Throughout the centuries, conquest, war, and unspeakable acts of racist violence and colonial dispossession have all been justified by citing Western civilization’s fundamental opposition to the irreconcilable differences represented by indigenous tribal peoples.
This Colloquium presentation is based on Professor Williams’ recently published book, Savage Anxieties: The Invention of Western Civilization. In the lecture, he will explore the history and consequences of the denial of indigenous peoples’ human rights to lands and resources in the West from the time of the ancient Greeks and Romans up through Canada’s 21st century treaty negotiations with First Nations in Britsh Columbia and its 2007 vote against the United Nations Declaration on the Rights of Indigenous Peoples.

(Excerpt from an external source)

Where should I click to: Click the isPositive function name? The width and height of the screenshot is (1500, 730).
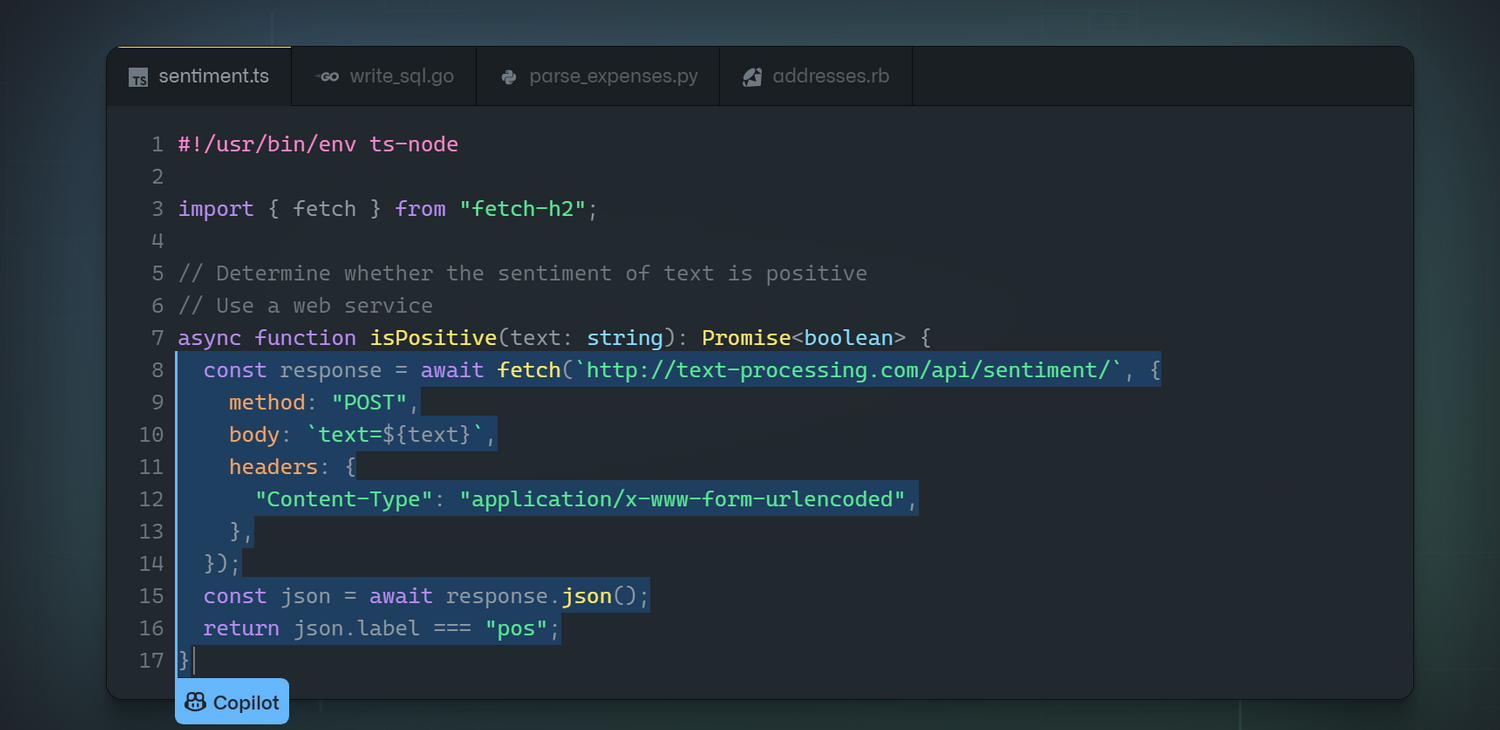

Rob Williams’ presentation begins at the 8 minute mark. A 30 minute Q&A session follows his presentation.
SFU President’s Dream Colloquium on Justice Beyond National Boundaries: “Savage Anxieties: Global Justice, First Nations’ Land Claims, and Indigenous Peoples’ Human Rights under International Law”
Rob Williams is a member of the Lumbee Indian Tribe of North Carolina and a recipient of many awards and honours for his research into Indian rights and the legal history of racism. He has also served as Chief Justice for the Court of Appeals, Pascua Yaqui Indian Reservation, and as Justice for the Court of Appeals and trial judge pro tem for the Tohono O’odham Nation. He is Jr. Faculty Co-Chair of the University of Arizona Indigenous Peoples Law and Policy Program and Lead Counsel in the case of the Hul’qumi’num Treaty Group v. Canada (presently awaiting a decision on the Merits from the Inter-American Commission on Human Rights).